CHICO HAMILTON QUINTET「Featuring Buddy Collette」

2007年04月07日 | Drums/Percussion

ユニークな楽器編成によるウエストコーストジャズの傑作である。
何せ中心にいるのがチェロなのだからなかなか手強い。

このアルバムの邦題は「ブルー・サンズ」。映画「真夏の夜のジャズ」で有名な主題歌が納められているからだ。
しかしこの名曲といわれるブルー・サンズ、確かにいい曲だとは思うが今以て好きになれない。バディ・コレットの吹くフルートは実に美しく正に名演ではあるが、チコ・ハミルトンのドンドコ・ドンドコいうドラムと、ジム・ホールのギターの音色が何だかとても古くさ~い感じがするのだ。
このアルバムで重要なのは、むしろB面(CDなら後半)である。
特に7曲目の「スペクタキュラー」からラストの「バディ・ブー」までは気を抜けない。ここでのチコ・ハミルトンは、圧倒的なリーダーシップをとってこの変則クインテットをまとめている。
8曲目の「フリー・フォーム」でのドラミングなんかは、ボリュームを少々絞らないとスピーカーのコーンが破けてしまいそうだし、9曲目の「ウォーキング・カーソン・ブルース」では一転、ベースの影に隠れて何をしているのかすらわからないくらいに控え目だ。
そしてラストの「バディ・ブー」が彼のベスト。ブラシでこんなに力強いリズムを叩き出せる人は他にいない。
このアルバムは、ドラムの存在感をいやというほど感じさせてくれる作品なのだ。

SHELLY MANNE 「MY FAIR LADY」

2007年03月20日 | Drums/Percussion

オードリー・ヘップバーン主演の同名映画ができる8年も前のアルバムである。
但し、その映画の音楽監督もここでピアノを弾いているアンドレ・プレピンだ。彼はグラミー賞を何度も取っているとおり、ジャズ界のみならずミュージカルやクラシック(ロンドン交響楽団の正指揮者だった)の世界でも有名で、正に才能に満ちた人だった。
こういう人がいると、それまで興味のなかったクラシックも聴いてみようという気になる。だからこういう人をもっともっと評価すべきなのだと思う。

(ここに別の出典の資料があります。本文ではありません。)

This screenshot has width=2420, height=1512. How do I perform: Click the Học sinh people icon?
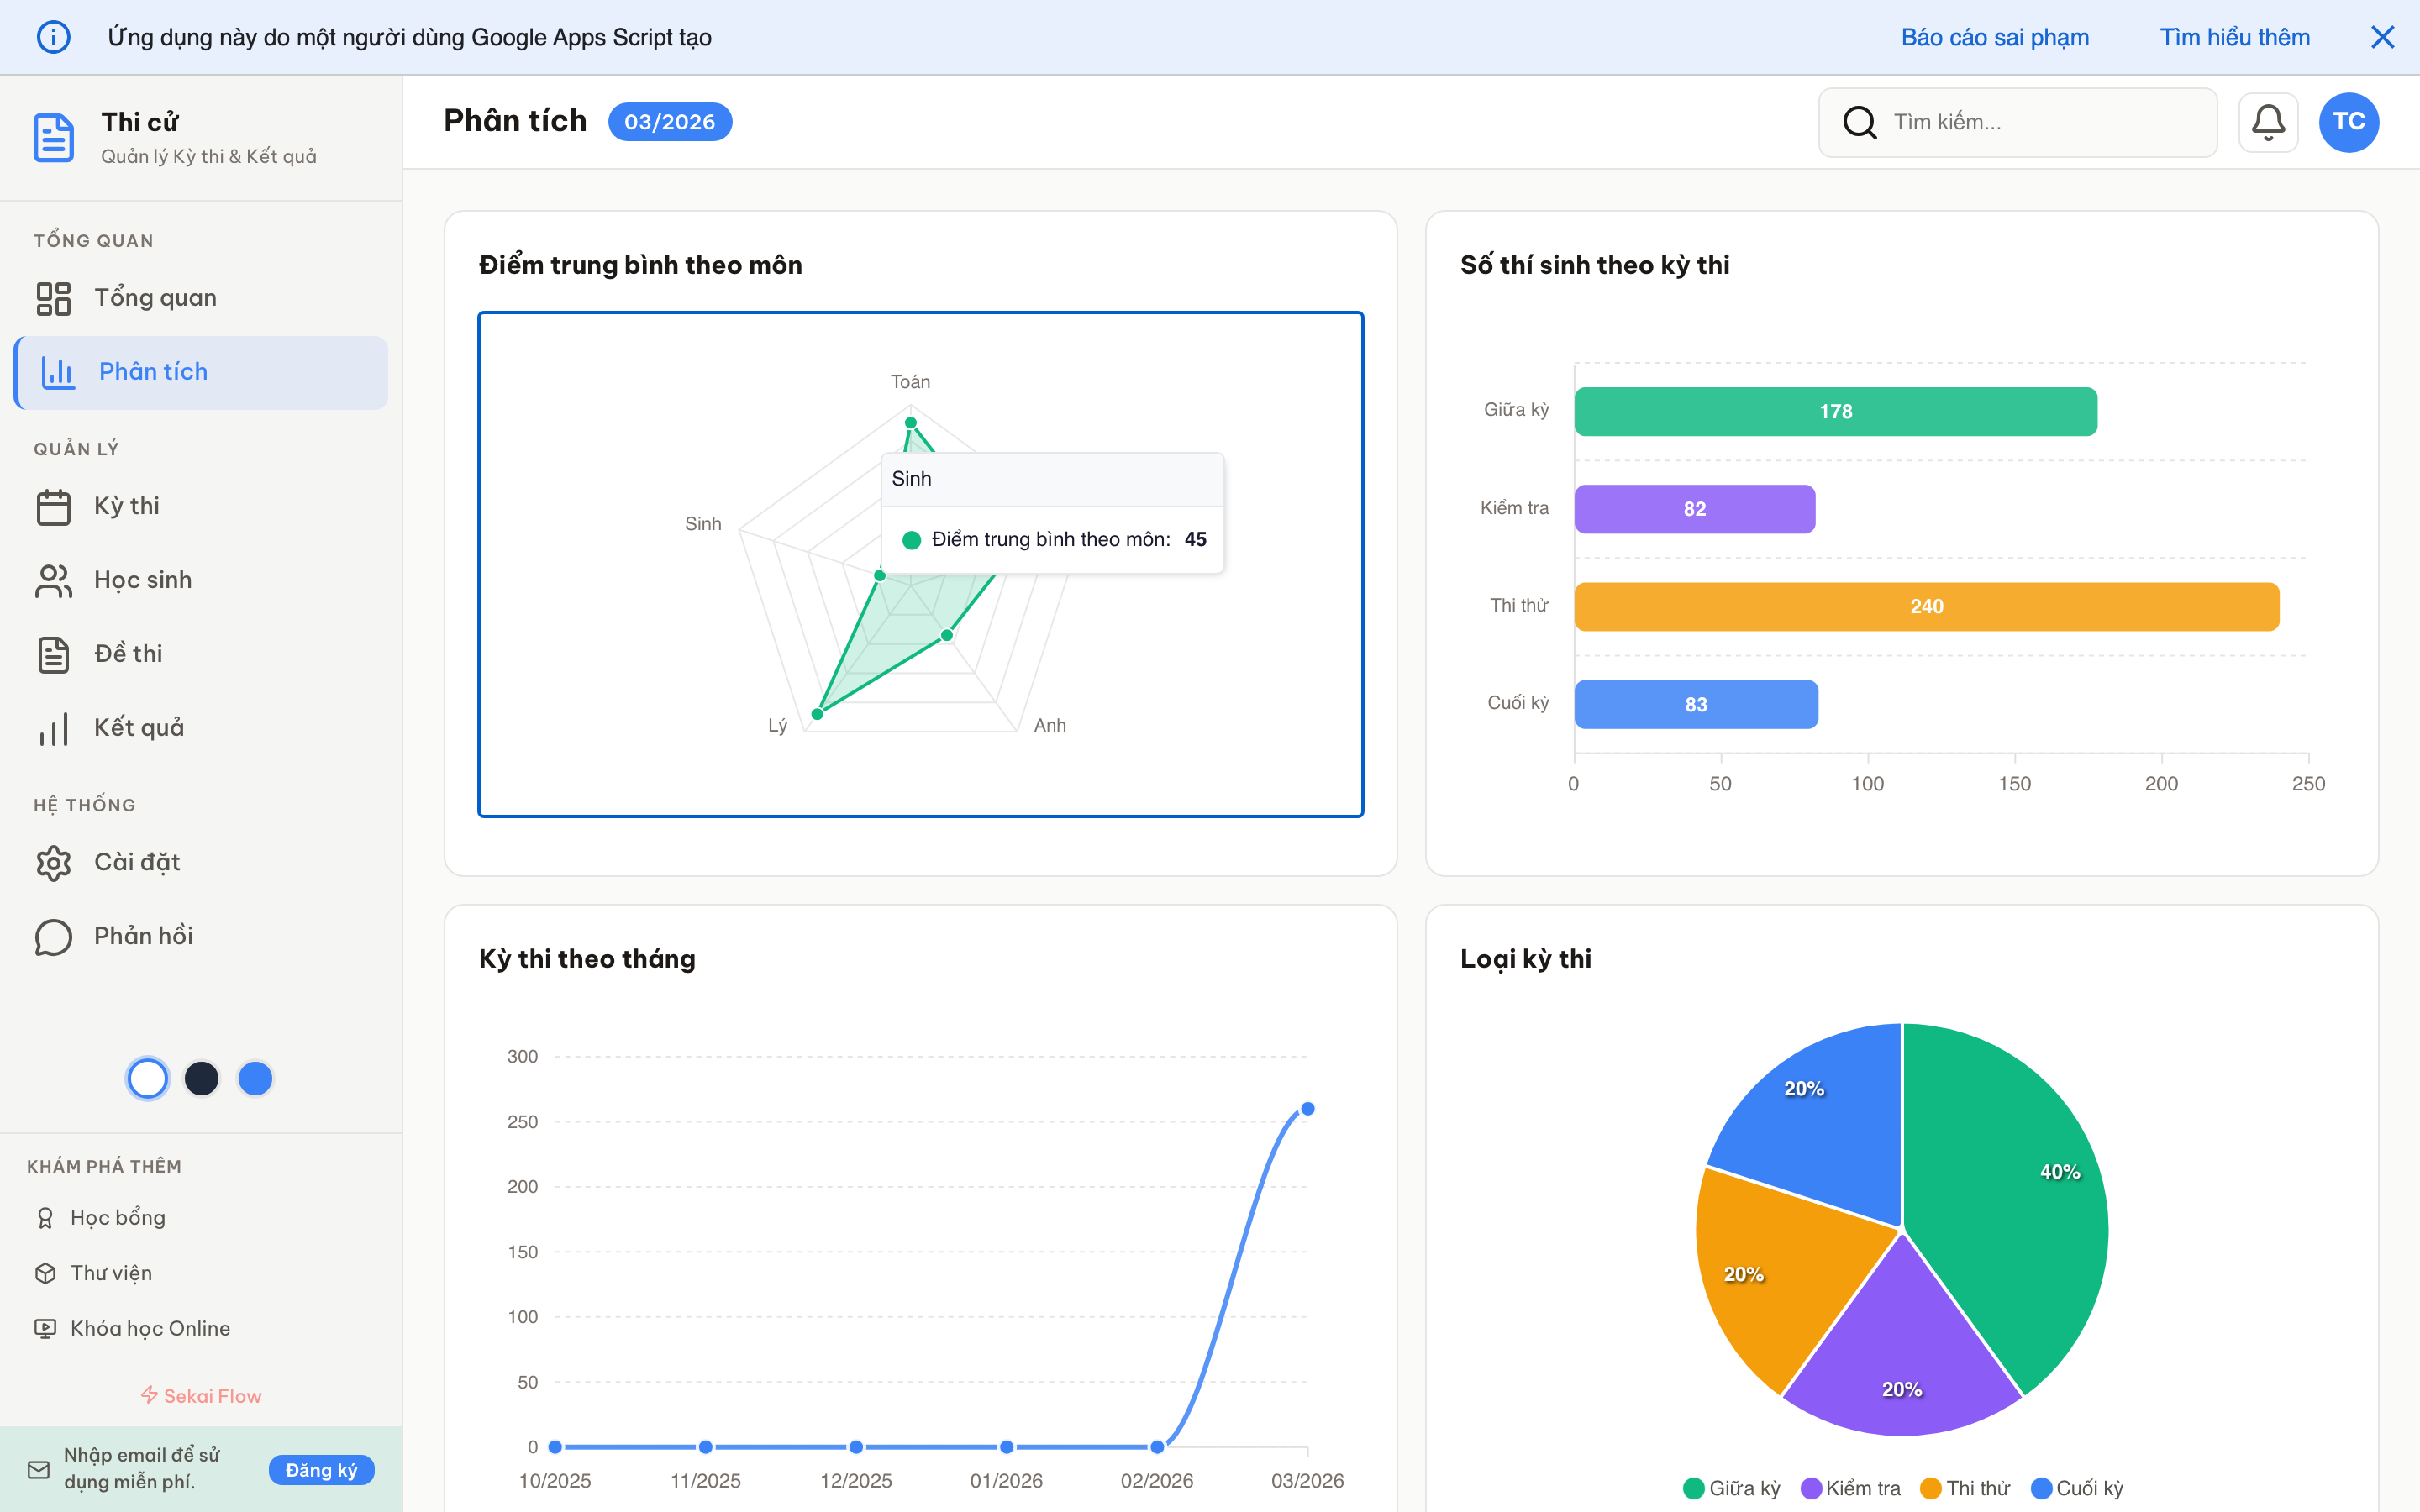(53, 580)
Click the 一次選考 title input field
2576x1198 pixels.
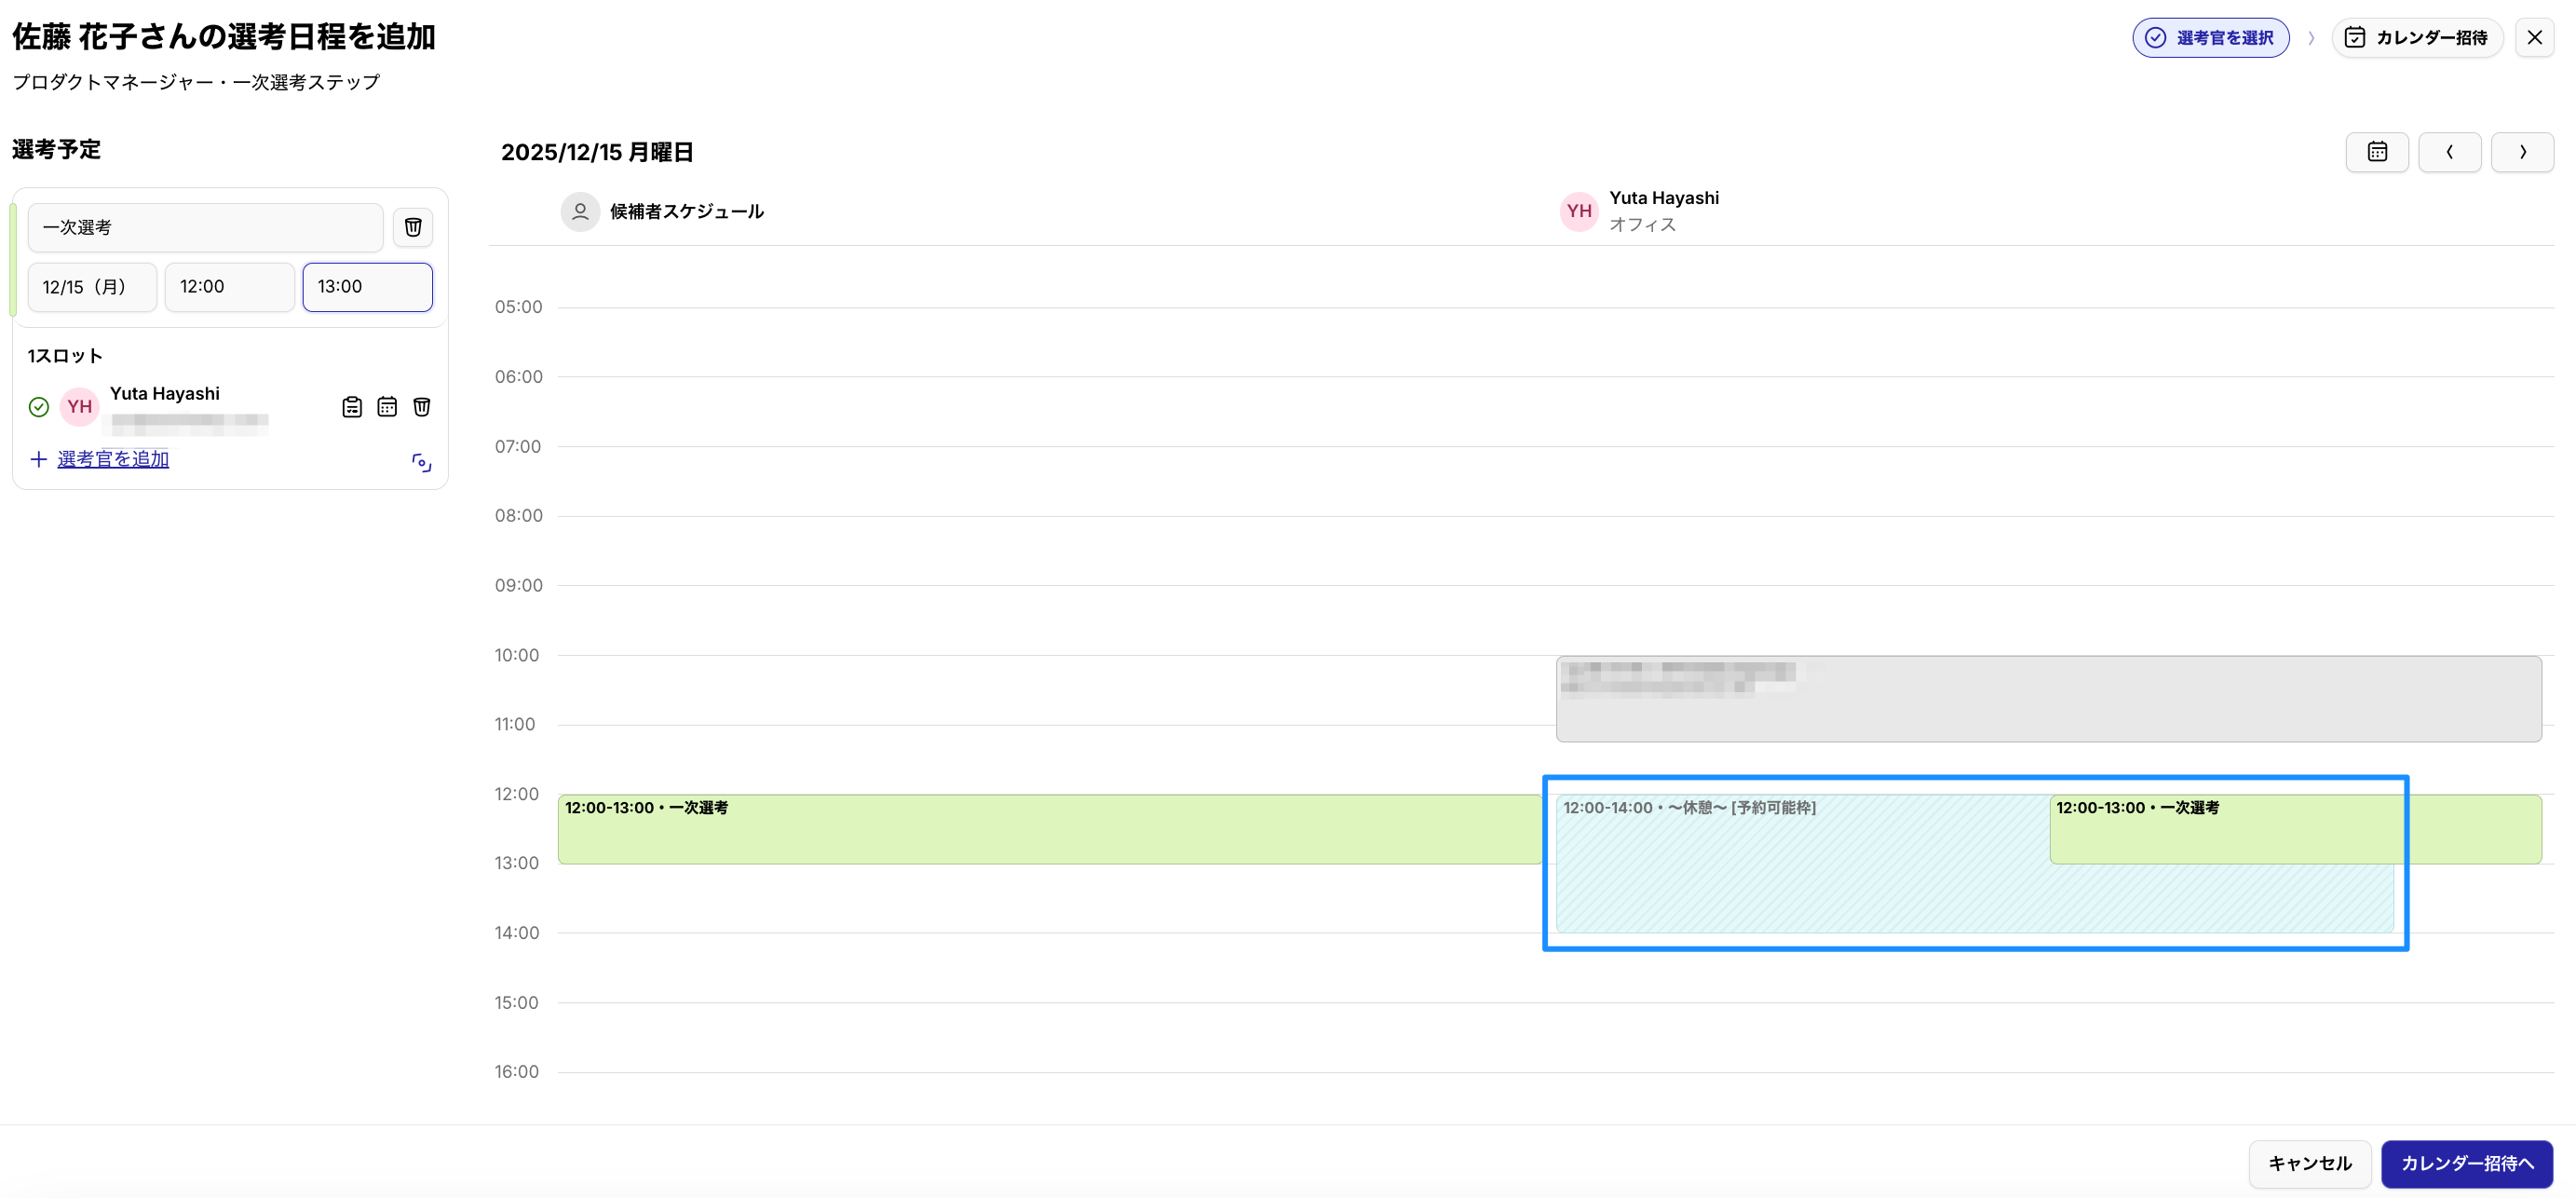pyautogui.click(x=205, y=227)
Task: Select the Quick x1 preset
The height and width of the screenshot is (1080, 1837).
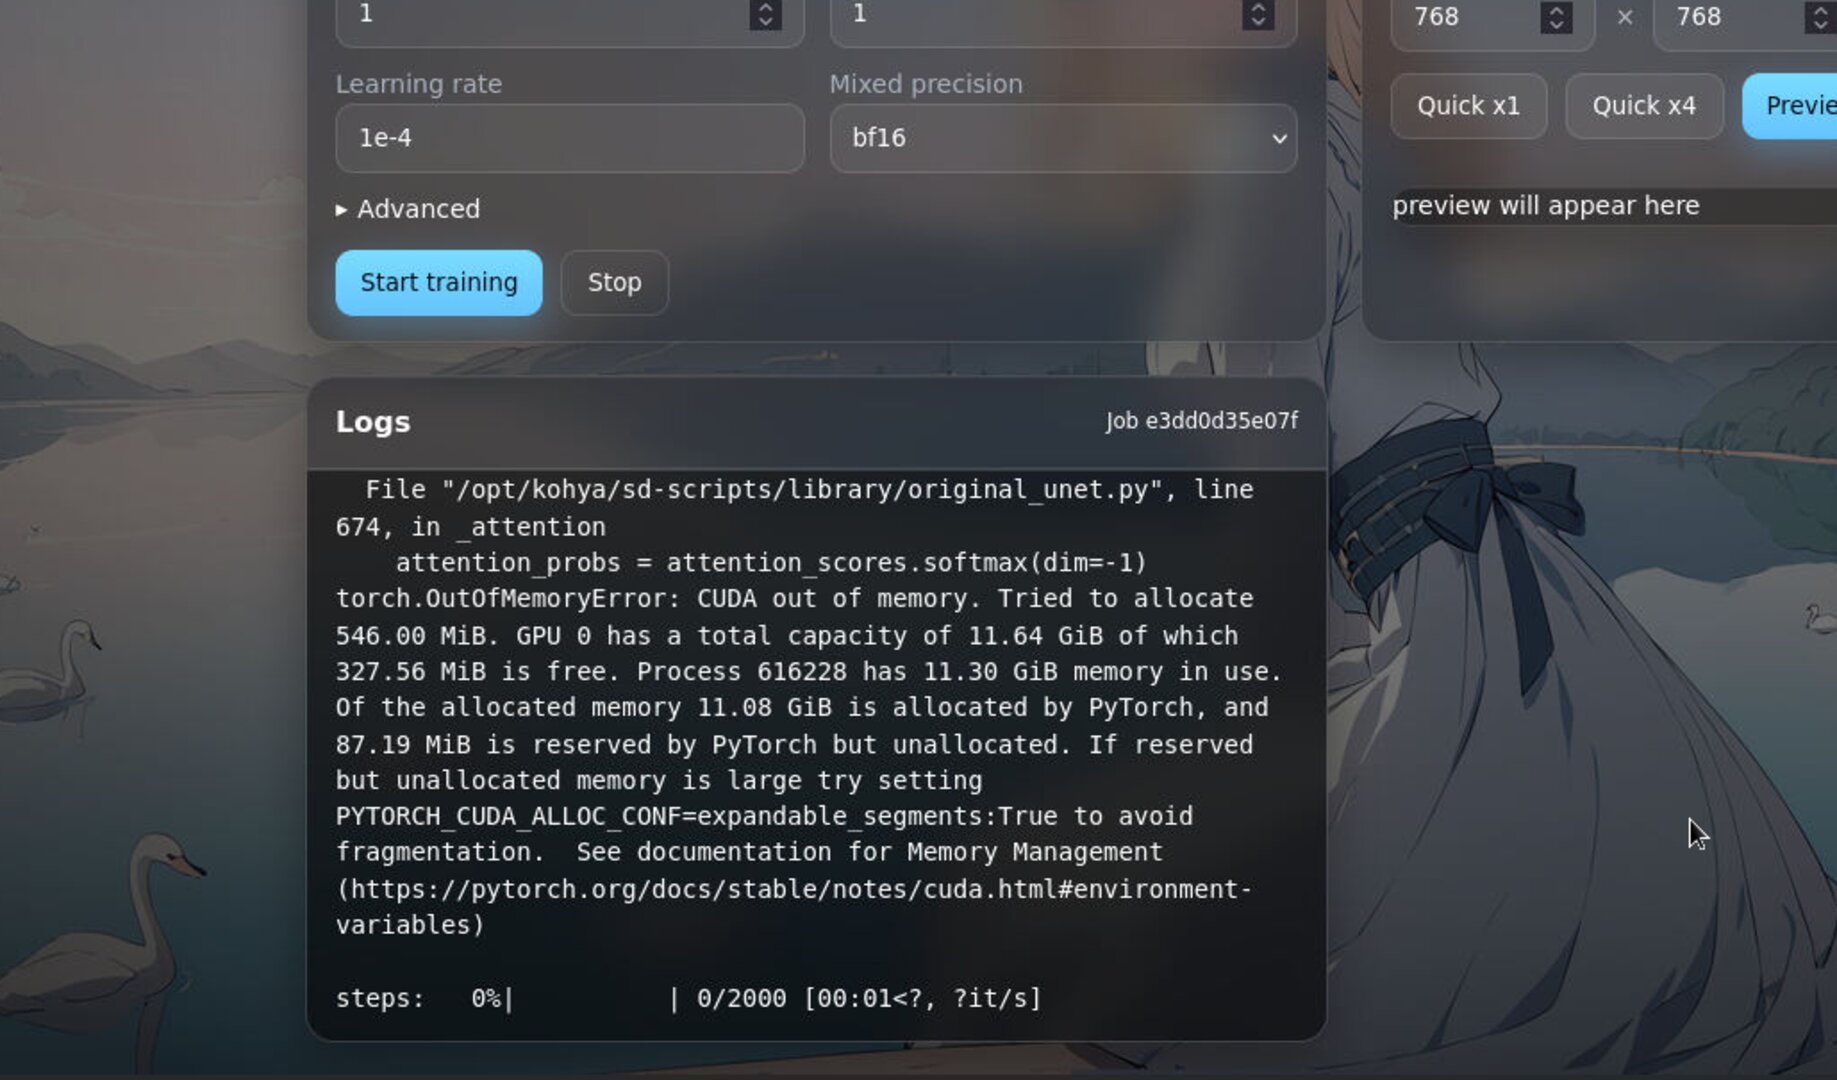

さてさてこのアルバムのご主人はシェリー・マン。ウェストコーストジャズの中心的役割を果たしたドラマーである。
とにかくこのアルバムはジャズ史上空前の大ヒットを記録した人気盤だ。人気の舞台作品をテーマに取り上げるというブームはここから始まったともいえる。それくらい画期的な作品だったのだ。
ここでのシェリー・マンはブラシ一筋だ。ブラシとは、あの泡立て器のような形をしたジャズドラムには欠かせないスティックのことで、これを軽く撫でるようにして微妙なリズムをつくり出す。するとまるで打ち寄せる波のような何とも優しい音色が広がり、私たちを夢の世界に連れて行ってくれるのだ。
このブラシを最初に使った人は本当にエライ。これだけでグラミー賞はもちろん、ノーベル平和賞もあげたいくらいだ。
もしこのブラシがなかったなら、ピアノトリオの魅力は間違いなく半減しただろう。考えるだけでもぞっとする。